La psychothérapie et la psychanalyse, en prenant en compte cette dimension inconsciente, permettent à l’être de dénouer ce qui le fait souffrir et de construire grâce, aux effets d’une parole bien dite, des solutions satisfaisantes pour sa vie. Dans le cadre de la prise en charge des personnes qui ont tenté de se suicider, malades, patients et psychanalysants sont invités à associer librement leurs pensées à propos de leur geste suicidaire[4]. Le psychothérapeute ou le supposé-psychanalyste examine le contexte dans lequel la tentative de suicide a eu lieu, le moyen utilisé, s’il s’agissait d’un premier acte autodestructeur ou d’une récidive, quelle était la pensée qui a tout juste précédé la tentative de suicide, etc. Au fil des séances, et soutenu par le transfert, il invite à parler la haine qui a conduit à cette tentative de suicide. Il vise ainsi la résistance du surmoi qui, féroce et obscène, se déchaine sur le moi de l’être souffrant et alimente son besoin de punition. Il utilise aussi la technique de l’écarteur – « faites un tour et revenez parler vos pensées » – favorisant ainsi une ouverture vers l’inconscient pour que la parole trouve un effet apaisant et désaliénant.

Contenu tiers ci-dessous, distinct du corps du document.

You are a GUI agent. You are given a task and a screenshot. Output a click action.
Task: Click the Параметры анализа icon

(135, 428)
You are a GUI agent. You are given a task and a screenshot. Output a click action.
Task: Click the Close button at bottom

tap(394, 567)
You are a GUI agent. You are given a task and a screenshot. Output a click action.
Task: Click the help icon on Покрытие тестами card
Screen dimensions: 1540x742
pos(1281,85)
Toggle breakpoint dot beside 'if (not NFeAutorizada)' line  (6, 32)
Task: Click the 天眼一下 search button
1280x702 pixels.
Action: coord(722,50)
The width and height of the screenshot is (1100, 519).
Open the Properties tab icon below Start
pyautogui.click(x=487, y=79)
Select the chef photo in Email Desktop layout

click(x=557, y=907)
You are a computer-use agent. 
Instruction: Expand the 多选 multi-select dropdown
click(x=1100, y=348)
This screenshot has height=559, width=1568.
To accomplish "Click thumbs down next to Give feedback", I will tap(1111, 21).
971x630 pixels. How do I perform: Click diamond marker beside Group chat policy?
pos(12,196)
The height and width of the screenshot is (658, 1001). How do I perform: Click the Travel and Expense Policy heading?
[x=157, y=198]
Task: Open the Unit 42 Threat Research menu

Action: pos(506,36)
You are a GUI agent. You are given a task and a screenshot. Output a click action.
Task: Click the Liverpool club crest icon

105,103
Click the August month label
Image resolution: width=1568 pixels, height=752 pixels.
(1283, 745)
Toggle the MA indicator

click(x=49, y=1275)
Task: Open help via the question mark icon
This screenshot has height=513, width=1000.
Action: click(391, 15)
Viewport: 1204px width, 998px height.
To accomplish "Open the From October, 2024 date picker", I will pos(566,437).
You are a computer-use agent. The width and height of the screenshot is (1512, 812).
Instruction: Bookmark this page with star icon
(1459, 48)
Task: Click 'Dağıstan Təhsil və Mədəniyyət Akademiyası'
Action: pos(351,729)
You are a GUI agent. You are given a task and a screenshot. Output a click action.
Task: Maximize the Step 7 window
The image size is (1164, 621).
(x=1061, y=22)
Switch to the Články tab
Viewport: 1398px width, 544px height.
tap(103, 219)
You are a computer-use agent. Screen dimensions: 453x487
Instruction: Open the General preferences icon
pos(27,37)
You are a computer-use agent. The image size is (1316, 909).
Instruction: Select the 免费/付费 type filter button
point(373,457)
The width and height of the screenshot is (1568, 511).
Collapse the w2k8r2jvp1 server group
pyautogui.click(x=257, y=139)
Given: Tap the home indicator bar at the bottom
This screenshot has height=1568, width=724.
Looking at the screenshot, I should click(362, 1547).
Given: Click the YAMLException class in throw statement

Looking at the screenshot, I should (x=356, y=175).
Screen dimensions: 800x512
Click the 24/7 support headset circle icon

Le RPH – École de psychanalyse propose, en réponse aux besoins de la population française et aux difficultés rencontrées par les services publiques, un dispositif efficace contre le suicide. S’associant à des services hospitaliers d’urgence, il propose que chaque malade hospitalisé pour une tentative de suicide puisse, s’il le souhaite, contacter le Service d’Écoute Téléphonique d’Urgence (le SÉTU ?) – joignable 7/7 et 24h/24h au 01.45.26.81.30 – dès la sortie de l’hospitalisation. Ainsi, il aura la possibilité de rencontrer un clinicien pour engager une psychothérapie voire une psychanalyse, et ce quels que soient ses moyens financiers. Un constat d’efficacité : en 2016, le RPH – École de psychanalyse a assuré 37 724 consultations et aucun malade, patient, psychanalysant suivi par les cliniciens du réseau ne s’est suicidé. Un dispositif qui montre donc bien que la psychanalyse, loin d’être obsolète ou vaine, a toute sa place pour soulager la détresse des français.
[1] Observatoire national du suicide. Suicide : connaître pour prévenir. Dimensions nationales, locales et associatives, 2016.
[2] Freud, S. (1917) Deuil et mélancolie, in Métapsychologie, Gallimard, La Flèche, 2008, pp. 145-71.
[3] Freud, S. (1920) De la psychogenèse d’un cas d’homosexualité féminine, in Œuvres Complètes, Vol XV, PUF, Paris, 2002, p. 252.
[4] Amorim (de), F. Tentative d’une clinique psychanalytique avec les malades et les patients de médecine, RPH, Paris, 2008.